● ASSIGNED TASK: Copy each line below in which the string "output" appears.

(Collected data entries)
::::::

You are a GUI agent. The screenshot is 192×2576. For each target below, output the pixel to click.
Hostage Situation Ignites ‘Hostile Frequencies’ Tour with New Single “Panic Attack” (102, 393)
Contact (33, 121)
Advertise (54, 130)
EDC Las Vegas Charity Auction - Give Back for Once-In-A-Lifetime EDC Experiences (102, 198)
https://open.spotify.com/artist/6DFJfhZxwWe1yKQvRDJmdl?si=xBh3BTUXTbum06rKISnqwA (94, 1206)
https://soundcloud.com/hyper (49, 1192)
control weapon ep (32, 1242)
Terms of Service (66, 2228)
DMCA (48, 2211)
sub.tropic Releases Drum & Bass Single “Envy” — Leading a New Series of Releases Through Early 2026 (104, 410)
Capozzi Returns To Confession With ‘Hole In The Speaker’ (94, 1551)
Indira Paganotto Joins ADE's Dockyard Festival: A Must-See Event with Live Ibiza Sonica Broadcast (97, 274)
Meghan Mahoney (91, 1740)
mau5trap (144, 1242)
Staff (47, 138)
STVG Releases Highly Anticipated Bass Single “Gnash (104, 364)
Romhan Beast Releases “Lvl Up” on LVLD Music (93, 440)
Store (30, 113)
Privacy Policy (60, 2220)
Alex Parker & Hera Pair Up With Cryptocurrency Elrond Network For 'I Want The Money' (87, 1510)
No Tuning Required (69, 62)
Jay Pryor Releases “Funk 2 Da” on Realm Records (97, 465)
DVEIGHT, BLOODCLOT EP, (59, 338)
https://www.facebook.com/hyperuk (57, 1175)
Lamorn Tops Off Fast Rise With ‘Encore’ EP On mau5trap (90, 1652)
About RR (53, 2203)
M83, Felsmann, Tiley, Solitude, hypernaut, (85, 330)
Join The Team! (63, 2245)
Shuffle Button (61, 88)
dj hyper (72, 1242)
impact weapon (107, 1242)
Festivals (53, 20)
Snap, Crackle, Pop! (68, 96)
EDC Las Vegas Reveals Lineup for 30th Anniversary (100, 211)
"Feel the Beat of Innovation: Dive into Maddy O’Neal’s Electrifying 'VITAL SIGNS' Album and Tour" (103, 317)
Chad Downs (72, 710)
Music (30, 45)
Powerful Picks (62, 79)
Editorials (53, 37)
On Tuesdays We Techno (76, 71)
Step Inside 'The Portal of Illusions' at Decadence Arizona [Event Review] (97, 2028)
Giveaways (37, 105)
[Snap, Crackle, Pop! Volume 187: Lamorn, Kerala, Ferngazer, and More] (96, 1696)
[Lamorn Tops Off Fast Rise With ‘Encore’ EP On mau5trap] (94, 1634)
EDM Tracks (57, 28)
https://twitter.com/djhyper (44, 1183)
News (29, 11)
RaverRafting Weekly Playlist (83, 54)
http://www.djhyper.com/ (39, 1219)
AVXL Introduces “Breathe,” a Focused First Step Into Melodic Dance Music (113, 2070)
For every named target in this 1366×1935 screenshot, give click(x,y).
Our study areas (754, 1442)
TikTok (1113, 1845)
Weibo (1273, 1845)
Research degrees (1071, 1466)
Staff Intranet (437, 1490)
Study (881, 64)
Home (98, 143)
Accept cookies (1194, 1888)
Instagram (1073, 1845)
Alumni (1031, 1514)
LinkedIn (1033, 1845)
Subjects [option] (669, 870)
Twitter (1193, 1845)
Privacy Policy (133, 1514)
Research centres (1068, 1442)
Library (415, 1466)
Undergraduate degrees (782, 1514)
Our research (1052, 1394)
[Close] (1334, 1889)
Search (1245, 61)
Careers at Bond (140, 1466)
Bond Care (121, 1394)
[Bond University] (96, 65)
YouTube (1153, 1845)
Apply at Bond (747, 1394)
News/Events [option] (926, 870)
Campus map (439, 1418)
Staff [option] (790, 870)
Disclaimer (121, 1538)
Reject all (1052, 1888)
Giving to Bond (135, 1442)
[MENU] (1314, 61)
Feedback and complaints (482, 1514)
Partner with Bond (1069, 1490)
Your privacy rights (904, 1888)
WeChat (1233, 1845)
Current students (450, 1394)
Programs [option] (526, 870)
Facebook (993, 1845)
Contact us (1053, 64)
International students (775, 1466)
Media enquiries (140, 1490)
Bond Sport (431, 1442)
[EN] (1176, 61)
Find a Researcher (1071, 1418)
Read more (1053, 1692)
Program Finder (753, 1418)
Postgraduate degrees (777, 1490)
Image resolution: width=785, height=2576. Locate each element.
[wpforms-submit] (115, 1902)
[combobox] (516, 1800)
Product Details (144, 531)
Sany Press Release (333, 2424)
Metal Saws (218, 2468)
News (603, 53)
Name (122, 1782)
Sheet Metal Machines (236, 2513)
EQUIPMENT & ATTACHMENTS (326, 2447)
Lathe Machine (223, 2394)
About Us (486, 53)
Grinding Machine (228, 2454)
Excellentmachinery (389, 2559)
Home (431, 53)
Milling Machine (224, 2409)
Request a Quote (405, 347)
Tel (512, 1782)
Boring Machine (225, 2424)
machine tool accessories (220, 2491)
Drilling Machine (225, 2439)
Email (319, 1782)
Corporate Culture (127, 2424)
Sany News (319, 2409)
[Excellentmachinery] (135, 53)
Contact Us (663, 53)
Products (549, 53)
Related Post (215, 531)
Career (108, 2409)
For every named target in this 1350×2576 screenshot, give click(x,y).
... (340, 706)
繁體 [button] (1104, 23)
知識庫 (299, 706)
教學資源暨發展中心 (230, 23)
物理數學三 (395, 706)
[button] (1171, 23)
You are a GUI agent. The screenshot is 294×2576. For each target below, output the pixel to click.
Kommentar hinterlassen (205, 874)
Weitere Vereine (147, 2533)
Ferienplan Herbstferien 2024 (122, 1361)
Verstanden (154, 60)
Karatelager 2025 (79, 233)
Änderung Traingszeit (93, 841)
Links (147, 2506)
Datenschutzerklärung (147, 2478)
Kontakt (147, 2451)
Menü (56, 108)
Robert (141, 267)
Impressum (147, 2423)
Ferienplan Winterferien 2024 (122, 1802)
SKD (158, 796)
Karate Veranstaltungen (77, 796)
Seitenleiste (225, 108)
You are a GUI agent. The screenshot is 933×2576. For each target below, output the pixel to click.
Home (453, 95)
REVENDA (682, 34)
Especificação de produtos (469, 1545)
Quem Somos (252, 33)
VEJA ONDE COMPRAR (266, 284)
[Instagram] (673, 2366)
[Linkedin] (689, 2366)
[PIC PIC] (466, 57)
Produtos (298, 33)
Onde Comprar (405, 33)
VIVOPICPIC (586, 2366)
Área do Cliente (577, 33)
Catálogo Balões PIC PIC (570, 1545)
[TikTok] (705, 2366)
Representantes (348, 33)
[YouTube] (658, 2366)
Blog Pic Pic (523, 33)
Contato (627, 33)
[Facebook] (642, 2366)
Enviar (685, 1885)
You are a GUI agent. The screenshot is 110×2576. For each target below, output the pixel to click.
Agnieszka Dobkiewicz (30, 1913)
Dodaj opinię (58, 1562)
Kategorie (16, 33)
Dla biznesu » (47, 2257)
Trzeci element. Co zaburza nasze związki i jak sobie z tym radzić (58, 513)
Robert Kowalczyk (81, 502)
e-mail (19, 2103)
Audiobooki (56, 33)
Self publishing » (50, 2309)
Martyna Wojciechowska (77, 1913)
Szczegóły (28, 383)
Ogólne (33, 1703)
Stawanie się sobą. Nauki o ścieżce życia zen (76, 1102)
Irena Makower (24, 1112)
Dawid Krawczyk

::::::

● ANSWER FOR THE TASK:
You are a GUI agent. The screenshot is 192×2576. For each target below, output the pixel to click.
You are a GUI agent. The screenshot is 294×2576. For each target below, output the pixel to click.
You are a GUI agent. The screenshot is 933×2576. For each target below, output the pixel to click.
You are a GUI agent. The screenshot is 110×2576. For each target below, output the pixel to click.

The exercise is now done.